Space to discuss Passet, Wiegand readings for first week

Since we didn't have time to discuss the "extra" readings for week 1 in class, I thought I'd open up some space on the weblog for students to provide feedback or ask questions on those readings. In particular, if you have anything to say about Joanne E. Passet's encyclopedia article on “United States of America [library history]” or Wayne Wiegand's article, “American library history literature, 1947-1997: Theoretical perspectives," please leave comments below.

6 comments:

Jeremy4031 said...

Hi everyone. Just a general piece of advice: Anyone who hasn't gotten their course packets at ASM print yet should know that they're out and will only print more if you specifically ask them to and pay in advance. They then need 24 hours to make it up for you. But the Wiegand article at least is available on Library Literature online through UW libraries, so you can get a head start that way.

Anyway, here are 2 questions/comments I had about Wiegand.

1.) Right from the abstract, I had a problem. Wiegand sez: "An examination of fifty years of published research literature ...[shows] a relative dearth of theoretical perspective."

Great. My impression of that is that statement is, "Library history is too gosh darned factual and detailed: We need to make it more abstract and boring so that it'll be really good and impenetrable to non-specialists."

2.) Why do library historians (or even just librarians) have this obsession with uncovering Carnegie's dark and nefarious motives?

Yes, he was fabulously wealthy. Yes, a good part of his wealth came from breaking laws or strong-arming his workers. Yes, he probably could have done something more helpful to poor people than to give away funds for library construction. Yes, there are parallels between what he did and what Gates did to outfit libraries with internet connections. And yes, Carnegie's own rags-to-riches narrative is probably doctored in many places.
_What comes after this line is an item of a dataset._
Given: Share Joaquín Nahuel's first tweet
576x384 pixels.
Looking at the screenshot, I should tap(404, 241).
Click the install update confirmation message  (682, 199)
Still, imagine if a major figure of wealth and controversy today were to give away literally billions of dollars for libraries. Let's say, Dick Cheney. How many communities--heck how many of us as librarians--would really turn him down?

Eileen H. said...

I disagree with your interpretation of Wiegand's statement in the abstract. I think what he was getting at is that he sees much of library history over the last fifty years as focusing on "seeking to answer the 'how' rather than the 'why'. Many writings have been similar to the history we were presented in class--heavy on simply listing facts; very celebratory of libraries and librarians; and not inclusive of all peoples (women, African Americans, homosexuals, etc). His argument is that library history needs to delve more deeply into looking at how libraries and librarians have affected/shaped/been influenced by society and culture and vice-versa.

SarahStumpf said...

I just wanted to address Jeremy's points from my POV as an undergraduate history major in this course.

History as a field is about a lot more then just facts and details. It used to be, history was all about facts and the only facts that mattered were about important dead white men. Historians wrote volumes, basically ooohing and ahhing over them and what they did, meanwhile perpetuating the idea the they were impartial and that all this hero worship was "facts".

However history has really changed gears in the last century, particularly in the last 50 years. Now, it is not enough to write a book where you claim impartiality and lord over while reciting supposed facts. Now the focus is on analysing everything. That means even facts themselves (how are these facts created? what is or is not a fact? who decided the facts?), the role of the writer (can anyone really be impartial?) and using them to propose some kind of theory that explains to us why something happened or changed over time, and not just that it supposedly did. What I believe Wiegand is saying is that Library history has not really moved out of the butt kissing stage and caught up with the rest of the historical field.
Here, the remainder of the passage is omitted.